**DIRECTIONS:** Take the records below and write them out again exactly.

**RAW DATA:**
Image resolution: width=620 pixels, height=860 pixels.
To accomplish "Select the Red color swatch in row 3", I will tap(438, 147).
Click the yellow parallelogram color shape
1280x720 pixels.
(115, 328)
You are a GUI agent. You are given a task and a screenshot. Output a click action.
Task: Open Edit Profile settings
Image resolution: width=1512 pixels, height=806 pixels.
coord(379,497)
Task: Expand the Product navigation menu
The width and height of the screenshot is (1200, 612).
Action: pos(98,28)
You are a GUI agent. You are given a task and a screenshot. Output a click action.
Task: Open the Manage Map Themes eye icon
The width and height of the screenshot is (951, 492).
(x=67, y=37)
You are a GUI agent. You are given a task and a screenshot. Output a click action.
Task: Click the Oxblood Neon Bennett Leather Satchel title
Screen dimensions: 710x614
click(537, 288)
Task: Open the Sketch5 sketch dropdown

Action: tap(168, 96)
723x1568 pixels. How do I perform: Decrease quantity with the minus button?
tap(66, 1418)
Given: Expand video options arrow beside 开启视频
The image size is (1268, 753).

**THE COMPLETED TASK:**
Image resolution: width=620 pixels, height=860 pixels.
To accomplish "Select the Red color swatch in row 3", I will tap(438, 147).
Click the yellow parallelogram color shape
1280x720 pixels.
(115, 328)
You are a GUI agent. You are given a task and a screenshot. Output a click action.
Task: Open Edit Profile settings
Image resolution: width=1512 pixels, height=806 pixels.
coord(379,497)
Task: Expand the Product navigation menu
The width and height of the screenshot is (1200, 612).
Action: pos(98,28)
You are a GUI agent. You are given a task and a screenshot. Output a click action.
Task: Open the Manage Map Themes eye icon
The width and height of the screenshot is (951, 492).
(x=67, y=37)
You are a GUI agent. You are given a task and a screenshot. Output a click action.
Task: Click the Oxblood Neon Bennett Leather Satchel title
Screen dimensions: 710x614
click(537, 288)
Task: Open the Sketch5 sketch dropdown

Action: tap(168, 96)
723x1568 pixels. How do I perform: Decrease quantity with the minus button?
tap(66, 1418)
Given: Expand video options arrow beside 开启视频
The image size is (1268, 753).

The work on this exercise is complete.